Now transmitting a set of integers means
that we can encode
these integers in binary format and
therefore we end up transmitting
basically just a sequence of zeros and
ones, binary digits.
We can build an analog signal associating
say the level plus five
volt to the digit zero and minus five volt
to the digit
one and we will have a signal and we will
have a
signal that will oscillate between these
two levels as the digits are transmitted.
What happens on the channel is the same
as before, we will have an attenuation, we
will have the addition of noise and
we will have an amplifier at each repeater
that will try to undo the attenuation.
But on top of it all, we will have what is
called a
threshold operator that will try to
reconstitute
the original signal as best as possible.
Let's see how that works.
If this is what we transmit, say an
alternation of zero and one mapped to
these two
voltage levels, the attenuation and the
noise
will reduce the signal to this state.
The amplification will regenerate the
levels and will amplify the noise.
So, the noise is much larger than before.
But now we can just threshold and say, if
the
signal value is above zero we just output
five volts.
And vice versa, if it's below zero we will
output minus five volts.
So the thresholding operator will
reconstruct a signal like so.
So you can see that at the end of the
first repeater we actually
have an exact copy of the transmitted
signal and not a noise corrupted copy.
The effectiveness of the digital
transmission schemes
can be appreciated by looking at the
evolution
of the throughput, the amount of
information
that can be put on a transatlantic cable.
In 1866,
the first cable was laid down and it had a
capacity of
eight words per minute which corresponded
to approximately five bits per second.
In 1956 when the first digital cable was

laid down on the ocean floor


the capacity all of the sudden sky
rocketed to three mega bits per second.
So, ten to the power of six.
Six order of magnitudes larger than the
analog cable.
And in 2005 when a fiber cable was laid
down another six
order of magnitude were added for a
capacity of 8.4 terabits per second.
Similarly and literally closer to home, we
can look
at the evolution of the throughput for
in-home data transmission.
In the 50s the first voice-band modems
came out of Bell Labs.
Voice-band meaning that they were devices
designed
to operate over a standard telephone
channel.
Their capacity was very low, 1200 bits per
second, and they were analog devices.
With the digital revolution in the 90s
digital modems
started to appear and very quickly reached
basically the ultimate
limit of data transmission over the
voice-band channel which was
56 kilobits per second at the end of the
90s.
The transition to ADSL pushed that limit
up to over 24 megabits per second in 2008.

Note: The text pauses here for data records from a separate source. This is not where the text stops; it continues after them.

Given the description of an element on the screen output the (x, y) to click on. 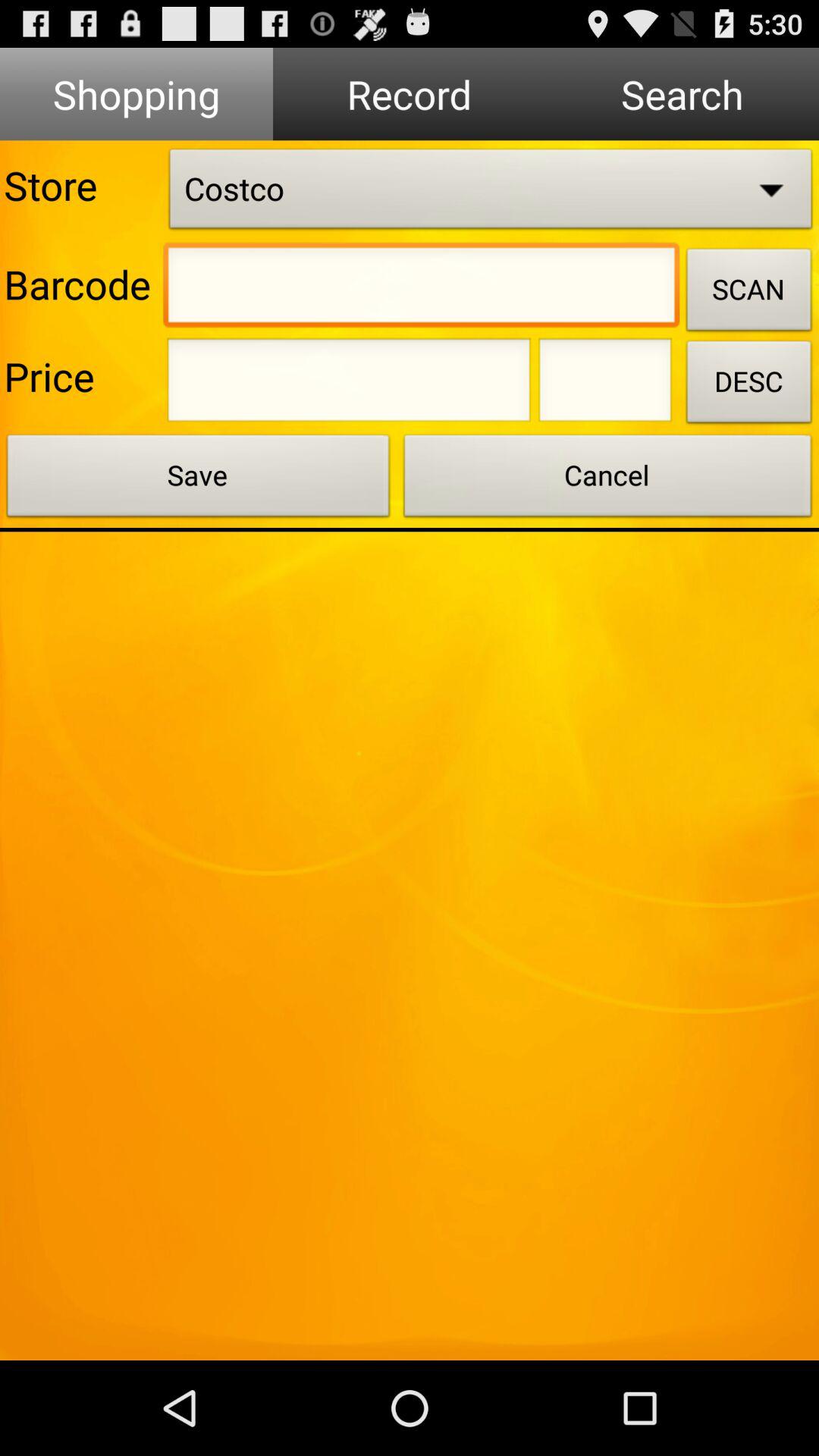
description box (604, 384)
Given the description of an element on the screen output the (x, y) to click on. 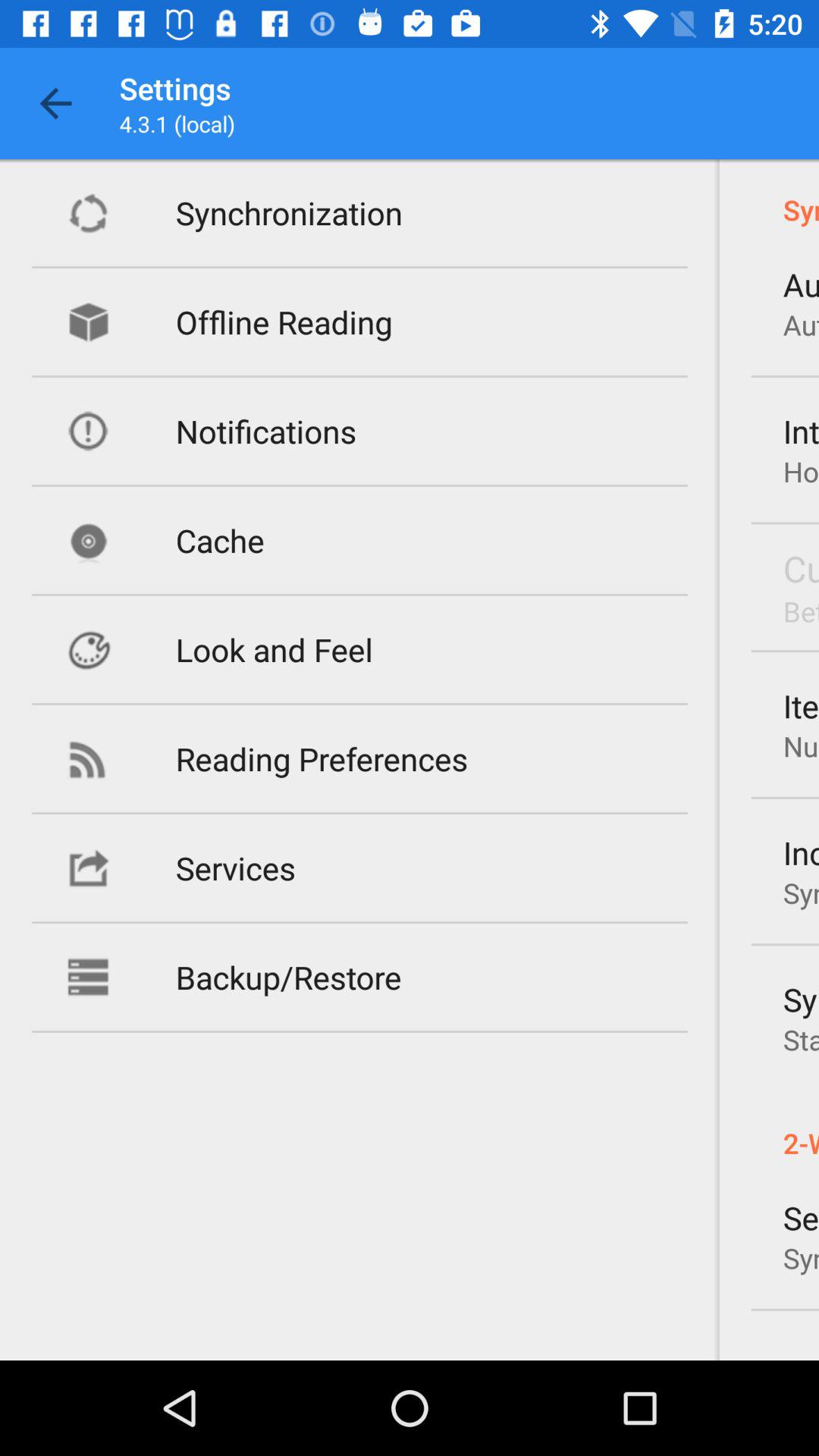
tap item to the right of the backup/restore (801, 998)
Given the description of an element on the screen output the (x, y) to click on. 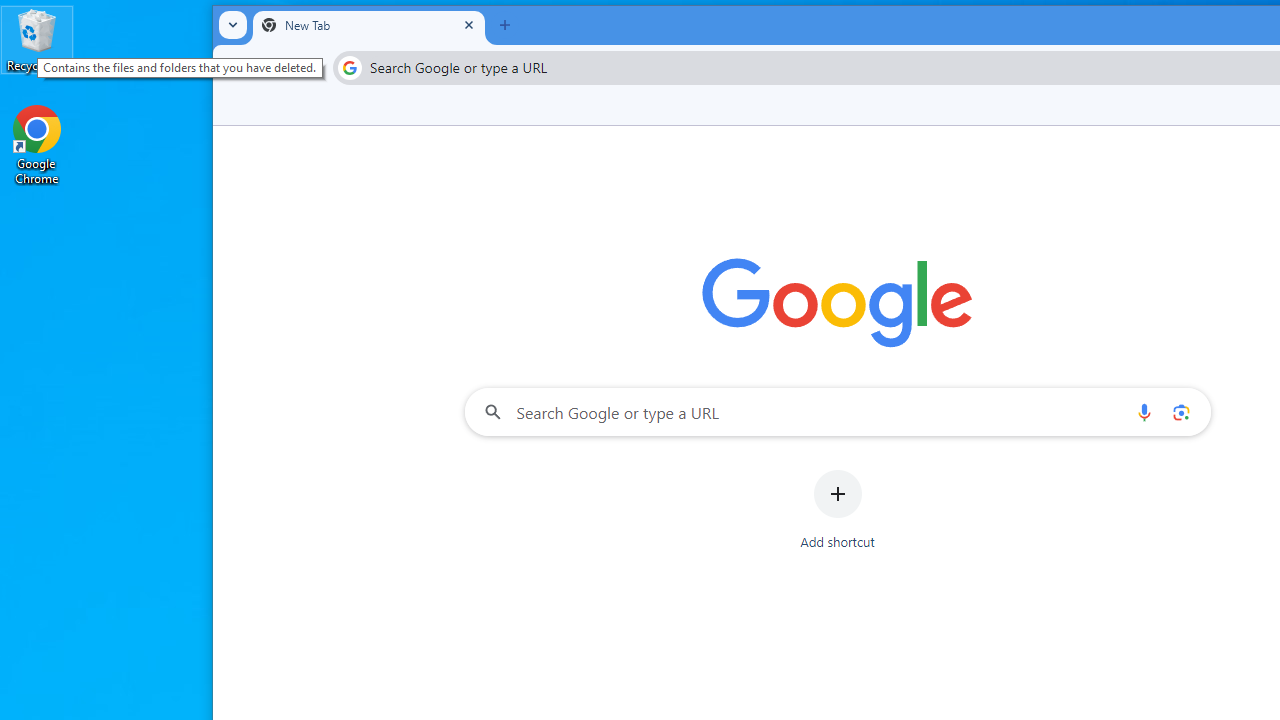
Google Chrome (37, 144)
Recycle Bin (37, 39)
Given the description of an element on the screen output the (x, y) to click on. 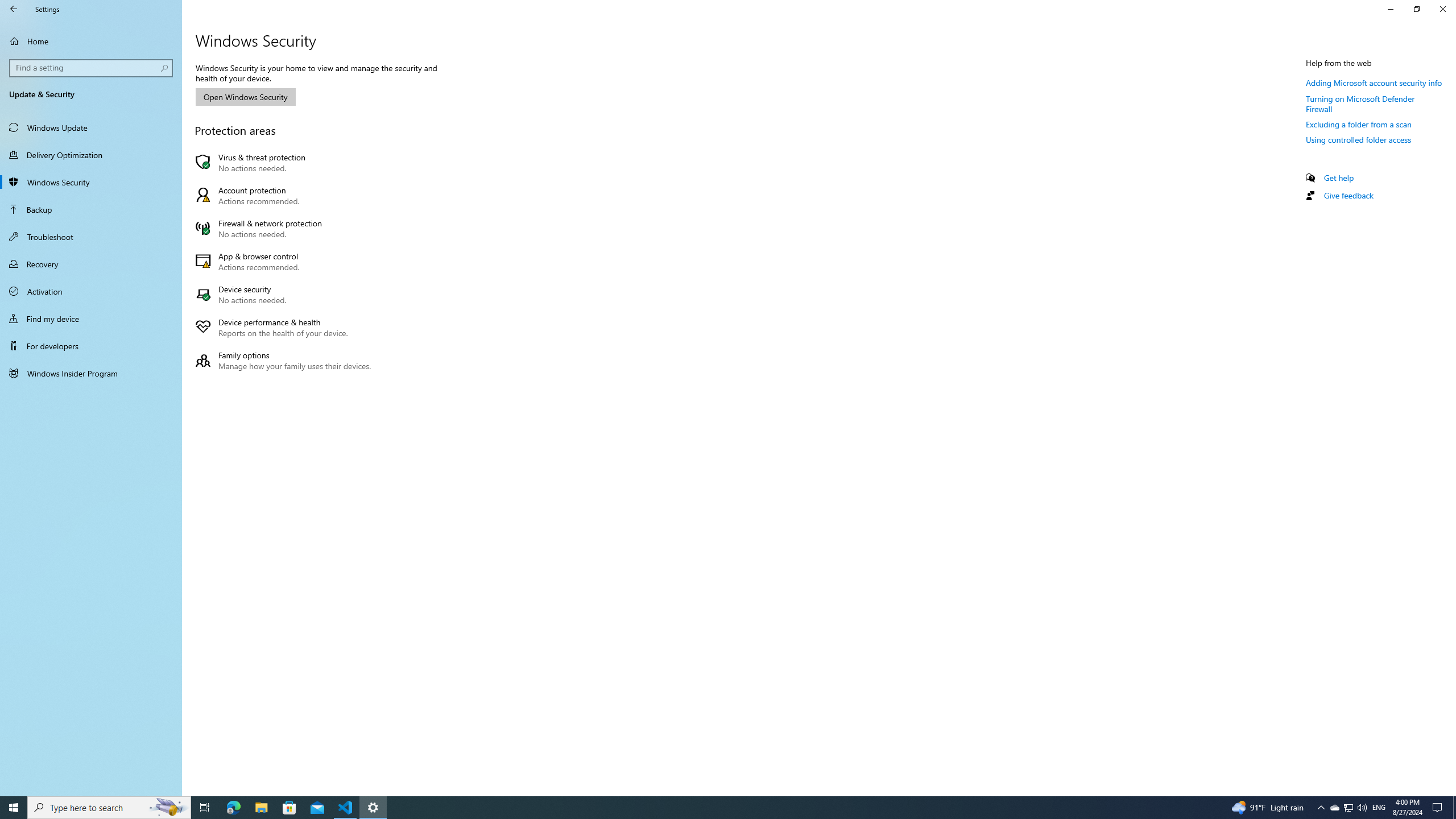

Now, this evolution is of course partly
due
to improvements in electronics and to
better phone lines.
But fundamentally its success and its
affordability are
due to the use of digital signal
processing.
We can use small yet very powerful and
cheap general purpose processors
to bring the power of error correcting
codes
and data recovery even in small home
consumer devices.
In the next few weeks we will study
signal processing stun, starting from the
ground up.
And by the end of the class will have
enough tricks in our bag to fully
understand how an ADSL modem works.
And so after this very far reaching and
probably rambling introduction, it's time
to go back to basics and we will
see you in module two to discover what
discreet time signals are all about.